Making of "nano" by KeyJ / Kakiarts
One of the greatest releases of the Evoke 2006 demoparty was "nano", the first demo for the (you guessed it) Apple iPod nano MP3 player. Hoping to attract more coders to this nice platform, I'm going to reveal much of the inner workings of the demo in this article.
Strictly speaking, "nano" isn't the first iPod demo. It's only the first demo on the iPod nano, or color iPods in general. There has already been a demo on the older monochrome hard disk-based models (1G-4G): Podfather by Hooy-Program. While this demo was an outstanding achievement by itself, the content was rather "old-schoolish" and seemed to me more like a proof of concept than a modern demo.
To make a long story short, I wanted to do better :) I wanted to do a demo that is not only good because it runs on the second smallest device that has ever been "demoed" (the smallest one being the Nintendo Pokémon Mini). It also should be a demo I'd personally like, it should be new-school.
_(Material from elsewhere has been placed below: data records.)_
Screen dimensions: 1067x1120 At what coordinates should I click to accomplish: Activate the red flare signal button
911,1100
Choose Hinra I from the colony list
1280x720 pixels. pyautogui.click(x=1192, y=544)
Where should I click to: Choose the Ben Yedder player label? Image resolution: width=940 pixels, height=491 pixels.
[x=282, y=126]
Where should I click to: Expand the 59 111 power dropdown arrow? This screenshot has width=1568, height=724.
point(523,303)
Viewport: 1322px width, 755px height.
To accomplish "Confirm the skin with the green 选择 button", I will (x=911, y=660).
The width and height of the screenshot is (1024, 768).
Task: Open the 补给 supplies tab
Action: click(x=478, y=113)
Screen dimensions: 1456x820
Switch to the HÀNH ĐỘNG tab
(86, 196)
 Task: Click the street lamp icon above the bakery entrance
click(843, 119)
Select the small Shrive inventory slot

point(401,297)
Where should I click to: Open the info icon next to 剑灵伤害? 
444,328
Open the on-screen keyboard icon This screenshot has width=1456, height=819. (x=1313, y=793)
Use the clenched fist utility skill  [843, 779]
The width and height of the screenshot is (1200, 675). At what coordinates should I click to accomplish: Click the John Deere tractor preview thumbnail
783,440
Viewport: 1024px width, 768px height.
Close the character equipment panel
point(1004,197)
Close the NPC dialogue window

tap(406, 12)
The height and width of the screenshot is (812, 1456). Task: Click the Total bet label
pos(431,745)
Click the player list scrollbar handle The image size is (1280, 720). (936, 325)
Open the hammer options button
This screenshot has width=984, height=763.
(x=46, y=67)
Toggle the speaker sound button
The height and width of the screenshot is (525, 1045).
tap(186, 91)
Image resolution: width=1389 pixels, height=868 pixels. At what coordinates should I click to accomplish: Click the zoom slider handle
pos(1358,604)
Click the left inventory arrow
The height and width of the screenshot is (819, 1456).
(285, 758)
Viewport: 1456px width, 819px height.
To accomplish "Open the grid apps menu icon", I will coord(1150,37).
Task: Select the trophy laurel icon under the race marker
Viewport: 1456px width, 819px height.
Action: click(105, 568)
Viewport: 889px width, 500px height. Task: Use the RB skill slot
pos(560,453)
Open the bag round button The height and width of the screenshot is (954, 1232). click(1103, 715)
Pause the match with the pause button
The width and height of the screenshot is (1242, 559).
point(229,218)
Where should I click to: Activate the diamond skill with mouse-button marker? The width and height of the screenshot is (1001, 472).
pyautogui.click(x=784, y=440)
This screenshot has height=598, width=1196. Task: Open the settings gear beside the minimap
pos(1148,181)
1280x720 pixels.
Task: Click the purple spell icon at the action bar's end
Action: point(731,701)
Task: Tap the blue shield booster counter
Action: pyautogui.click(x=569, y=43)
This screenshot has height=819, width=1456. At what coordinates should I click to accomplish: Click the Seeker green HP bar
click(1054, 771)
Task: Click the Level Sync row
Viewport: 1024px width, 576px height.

It should have a consistent theme and mood, pleasing graphics, a good soundtrack and all that. I actually strove for TBL-like excellence, although I knew from the start that I'm going nowhere near that. But hey, it's always good to have dreams :)
The problem with all these wishes and goals was that I didn't have a clear idea of the general topic of the demo. Finally, I settled for the obvious one: It's a demo for a iPod nano, so I made "nano" the title and topic of the project. At first, I only wanted to show some unsorted microscopic, nano-technologic, biologic or chemical stuff. Later on, I refined that idea into its final shape: A journey from very large-scale stuff like galaxies and planets down to real nanoscopic things like sub-atomar particles.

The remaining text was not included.